The uniqueness of Donkey Kong Adventure enters with Donkey Kong himself and he isn’t the only new character. There’s Rabbid Cranky Kong along for the new adventure but mechanically he plays the same to any other Rabbid but comes with a crossbow. Donkey Kong, on the other hand, plays by his own rules and he’s tremendously rewarding.

Donkey Kong

DK is a tank. He can soak up damage and that’s important because he’s meant to be in the center of the action. Donkey Kong Adventure fully embraces the strength of the main Kong. Donkey Kong can pick up cover, hazard blocks, enemies and even allies during his turn and then chuck them for extra damage. It’s so weird but tremendously satisfying when DK takes a Rabbid and spikes them, like a volleyball, into another enemy.

DK’s “gun” is also different than anything else in the game. Donkey Kong has a banana that works like a boomerang and it can hit multiple enemies in a single throw. Meanwhile, Donkey Kong’s secondary weapon is a set of bongos which can draw enemies in for a devastating ground pound. Neither isn’t quite as fun as hurling enemies and allies through the air, but they do add extra level of strategy that weren’t in the main game.

The abilities of Donkey Kong aren’t all that makes the DLC feel like its own beast. The visuals of the DLC are very much Donkey Kong Country inspired and so is the music. (Composer Grant Kirkhope who scored Mario + Rabbids and Donkey Kong 64 is back and his work is lovely as ever.) Maybe it’s just a personal preference to the world of Donkey Kong as opposed to Mario but there’s something about the DLC that’s more appealing, in a visual and auditory sense.

The layout of each level isn’t radically changed. Donkey Kong does have special vines that he can swing on which offers some new movement opportunities. Everything else though is set up like Kingdom Battle. Yet the DK aesthetic matches up with the tactical gameplay better than Mario. The jungle world of Donkey Kong translates more naturally and beautifully to the strategy RPG mechanics than the wide and flat look of the Mushroom Kingdom.

Donkey Kong Adventure isn’t going to sway anyone who didn’t love Mario + Rabbids: Kingdom Battle. Donkey Kong Adventure is a substantial standalone adventure but its aping (pun much intended)  everything that which makes the main game great.
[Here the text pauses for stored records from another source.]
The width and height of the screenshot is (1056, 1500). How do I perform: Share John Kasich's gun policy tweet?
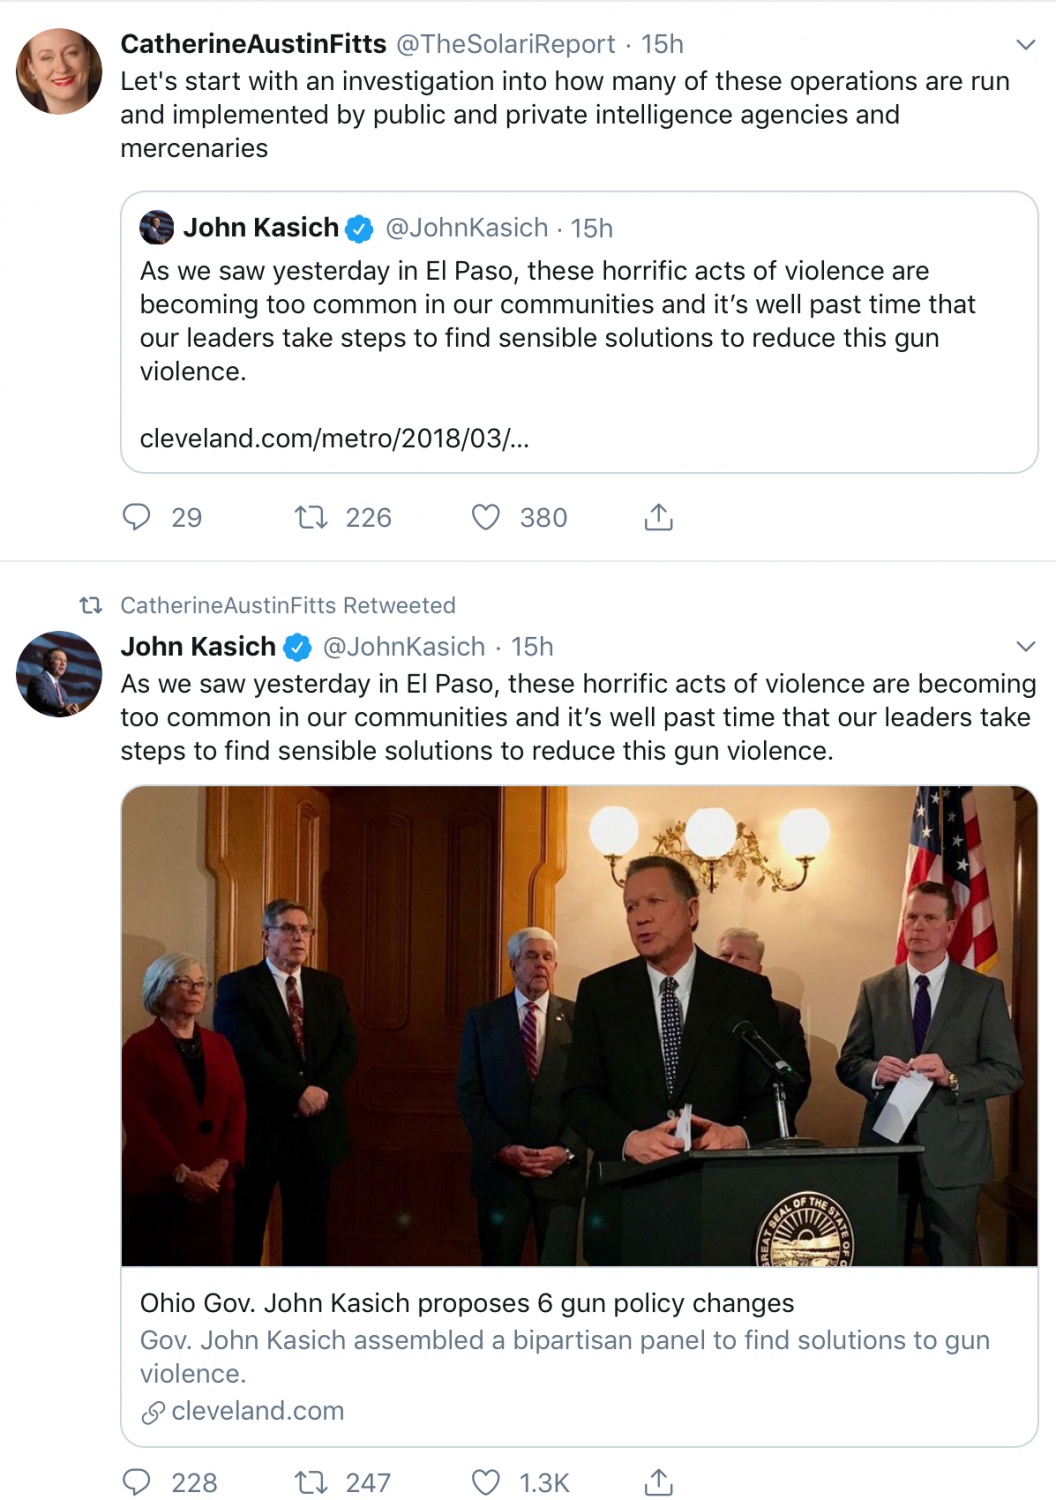coord(658,1482)
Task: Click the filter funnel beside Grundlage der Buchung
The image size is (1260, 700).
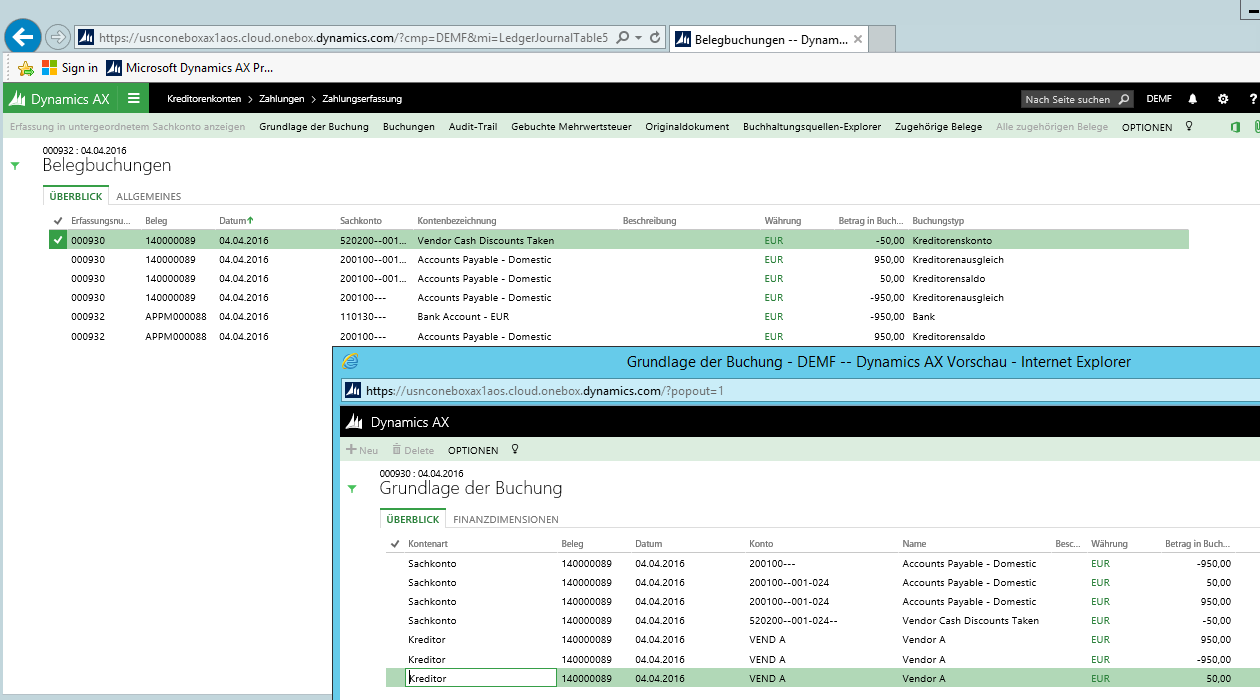Action: pos(351,489)
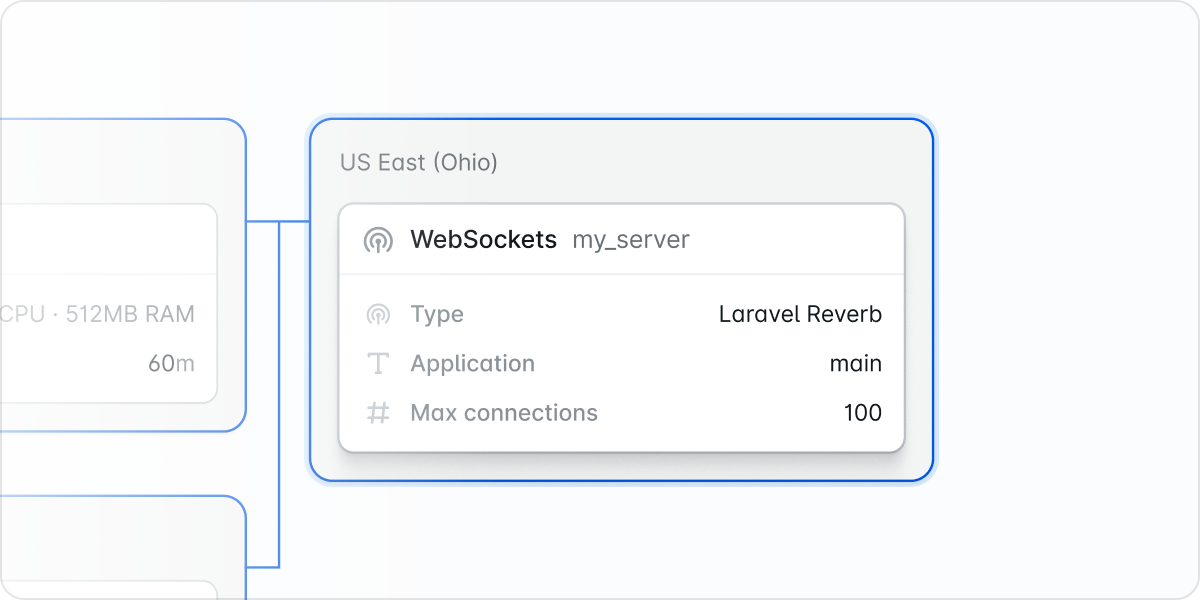Click the hash icon beside Max connections
Viewport: 1200px width, 600px height.
pyautogui.click(x=379, y=412)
The DLC, essentially, is extra chapter added onto  Kingdom Battle but that’s hardly a negative.

Donkey Kong is so fun to play, it is a bit disappointing that he’s the only real original and Nintendo character for the DLC. Ultimately though Donkey Kong Adventure leaves you wanting more expansions with even more Nintendo characters in Mario + Rabbids and that’s really the highest compliment that can be paid to be a DLC.

4/5

More: Donkey Kong Country Games Ranked, From Worst to Best

Mario + Rabbids Kingdom Battle Donkey Kong Adventure is available now from the Nintendo Switch eShop for $14.99.